Show every line of the entries below that contains the string "This".

** START OF EXTRACTED MATERIAL **

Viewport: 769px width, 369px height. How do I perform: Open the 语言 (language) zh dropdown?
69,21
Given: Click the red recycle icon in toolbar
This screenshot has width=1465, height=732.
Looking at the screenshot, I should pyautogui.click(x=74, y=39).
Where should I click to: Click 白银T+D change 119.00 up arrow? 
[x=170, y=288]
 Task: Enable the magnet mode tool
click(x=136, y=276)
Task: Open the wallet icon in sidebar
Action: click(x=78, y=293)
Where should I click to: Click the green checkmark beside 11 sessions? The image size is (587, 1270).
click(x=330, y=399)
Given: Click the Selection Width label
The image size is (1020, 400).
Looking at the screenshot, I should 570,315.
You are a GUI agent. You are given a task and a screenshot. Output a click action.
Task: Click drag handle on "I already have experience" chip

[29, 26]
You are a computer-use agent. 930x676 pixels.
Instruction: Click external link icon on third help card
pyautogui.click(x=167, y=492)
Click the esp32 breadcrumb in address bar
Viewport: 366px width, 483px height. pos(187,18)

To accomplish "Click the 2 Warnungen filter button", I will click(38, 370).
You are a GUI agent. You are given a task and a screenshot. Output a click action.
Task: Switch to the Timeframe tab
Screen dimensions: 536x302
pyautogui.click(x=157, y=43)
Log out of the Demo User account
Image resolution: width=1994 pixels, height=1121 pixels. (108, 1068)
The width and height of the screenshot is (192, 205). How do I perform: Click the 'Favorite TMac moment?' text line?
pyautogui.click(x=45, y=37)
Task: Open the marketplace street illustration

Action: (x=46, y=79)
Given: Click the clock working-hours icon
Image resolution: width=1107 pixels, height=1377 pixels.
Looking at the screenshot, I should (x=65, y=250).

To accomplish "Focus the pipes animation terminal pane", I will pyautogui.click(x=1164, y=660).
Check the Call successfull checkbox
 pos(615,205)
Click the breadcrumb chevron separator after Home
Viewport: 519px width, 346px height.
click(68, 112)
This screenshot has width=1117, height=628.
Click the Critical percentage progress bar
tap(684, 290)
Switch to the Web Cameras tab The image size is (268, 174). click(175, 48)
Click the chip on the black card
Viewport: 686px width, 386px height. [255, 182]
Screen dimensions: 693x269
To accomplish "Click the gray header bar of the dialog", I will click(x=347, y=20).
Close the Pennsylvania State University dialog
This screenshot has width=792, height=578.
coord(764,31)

** END OF EXTRACTED MATERIAL **

THE RESULT:
This screenshot has width=1465, height=732.
This screenshot has width=1117, height=628.
This screenshot has width=792, height=578.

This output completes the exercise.